The Machine Learning Center at Georgia Tech presents a seminar by Gregory Diamos of Baidu’s Silicon Valley AI Lab (SVAIL). Daimos will present his talk titled, "Reaching Beyond Human Accuracy With AI Datacenters". The event will be held in the Marcus Nanotechnology Building, Rooms 1116-1118, from 12:15-1:15 p.m. and is open to the public.
Deep learning has enabled rapid progress in diverse problems in vision, speech, healthcare, and beyond. This progress has been driven by breakthroughs in algorithms that can harness massive datasets and powerful compute accelerators like GPUs.
In this talk, I will combine theoretical and experiment insights to help explain why deep learning scales predictably with bigger datasets and faster computers.
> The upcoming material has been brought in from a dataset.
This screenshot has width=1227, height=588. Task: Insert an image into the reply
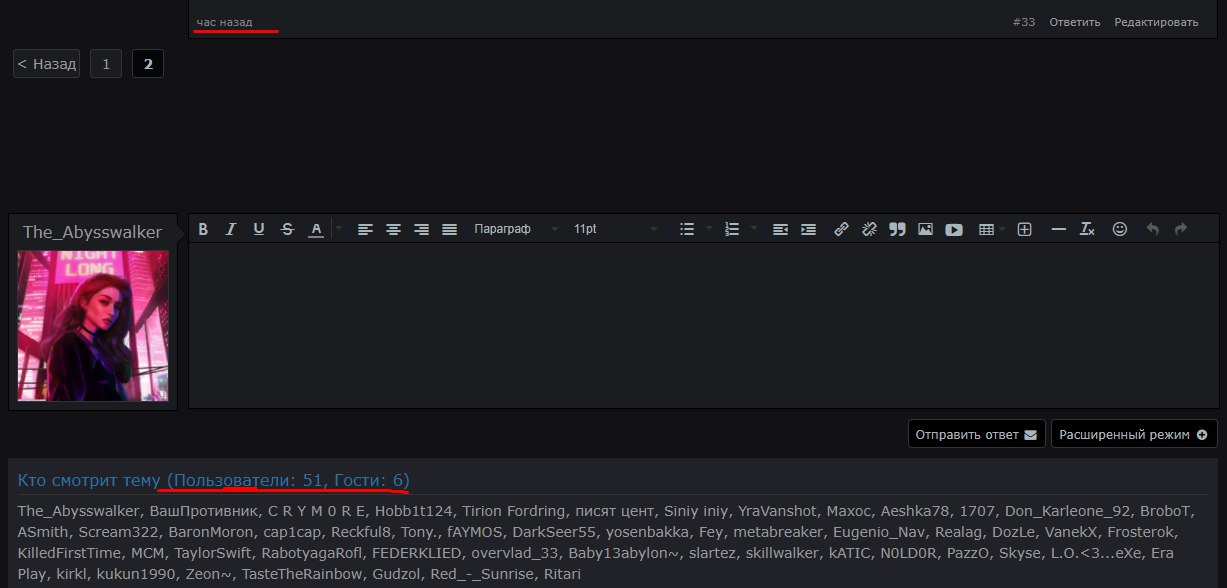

I will also show how some problems are relatively easier than others, and how to tell the difference.
I will show examples of important open problems that cannot be solved by small-scale systems but are within reach of the largest machines in the world.
I will make the case for specializing datacenters to support AI applications using deep learning efficiently. I will outline a high-level architecture for such a design, and leave you with powerful tools to reach beyond human accuracy to confront some of the hardest open problems in computing.
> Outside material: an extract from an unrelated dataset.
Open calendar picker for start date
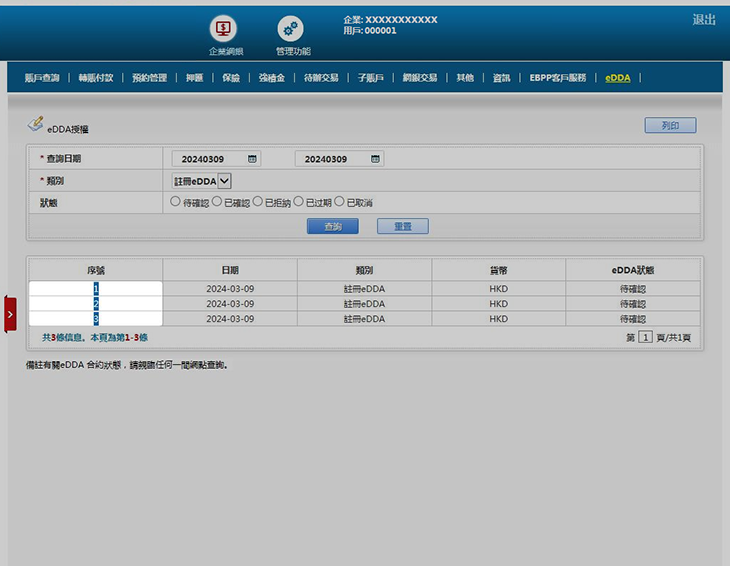 click(x=252, y=159)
Greg Diamos leads computer systems research at Baidu’s Silicon Valley AI Lab (SVAIL), where he helped develop the Deep Speech and Deep Voice systems. Before Baidu, Greg contributed to the design of compiler and microarchitecture technologies used in the Volta GPU at NVIDIA. Greg holds a Ph.D. from the Georgia Institute of Technology, where he led the development of the GPU-Ocelot dynamic compiler, which targeted CPUs and GPUs from the same program representation.